Begin Records to process

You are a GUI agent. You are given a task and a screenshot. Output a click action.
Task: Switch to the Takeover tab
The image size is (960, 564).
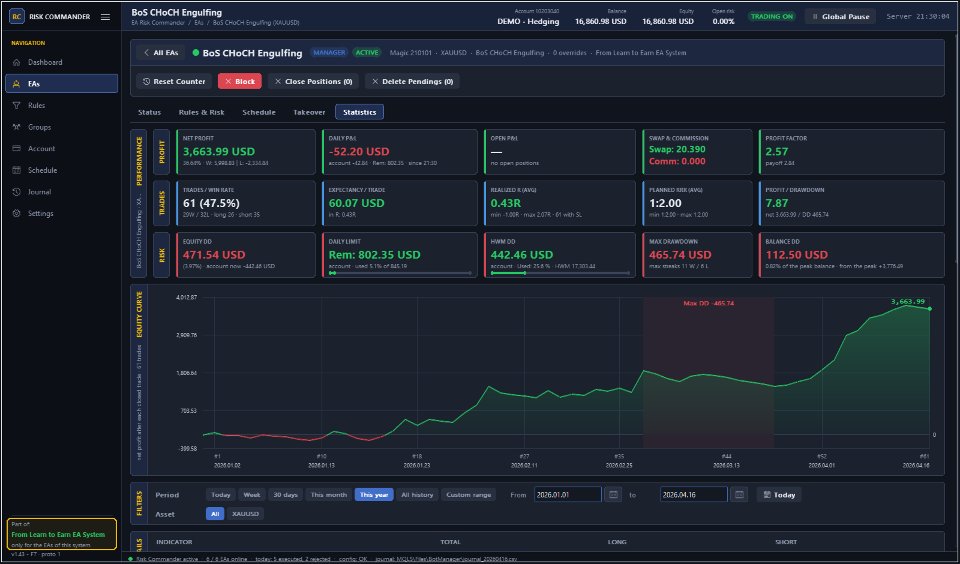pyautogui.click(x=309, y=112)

End Records to process
Begin Records to process

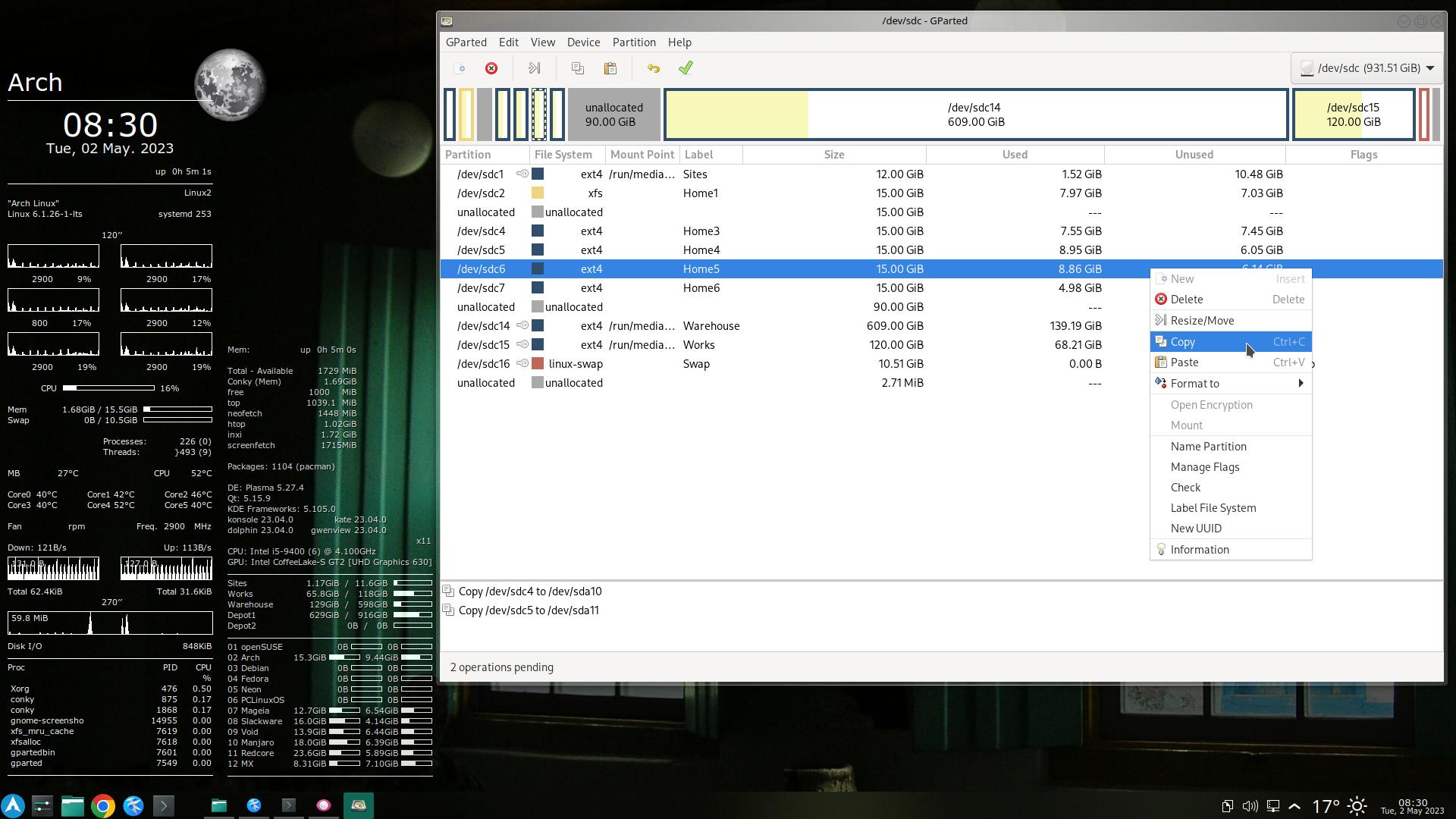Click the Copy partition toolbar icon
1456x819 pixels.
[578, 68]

End Records to process
Begin Records to process

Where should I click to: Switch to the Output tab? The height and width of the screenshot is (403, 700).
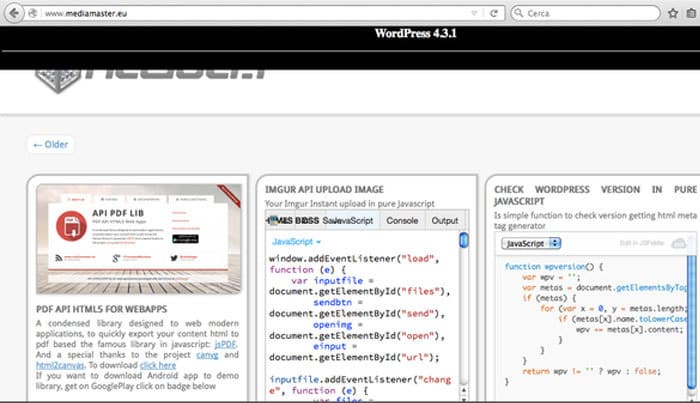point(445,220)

End Records to process

◆ Your objective
Write out again everything in the listing from the line containing "Where should I" down to the line containing "point(445,220)", with both of those lines included, and leave the pictures out of your answer.

◆ Task answer
Where should I click to: Switch to the Output tab? The height and width of the screenshot is (403, 700).
point(445,220)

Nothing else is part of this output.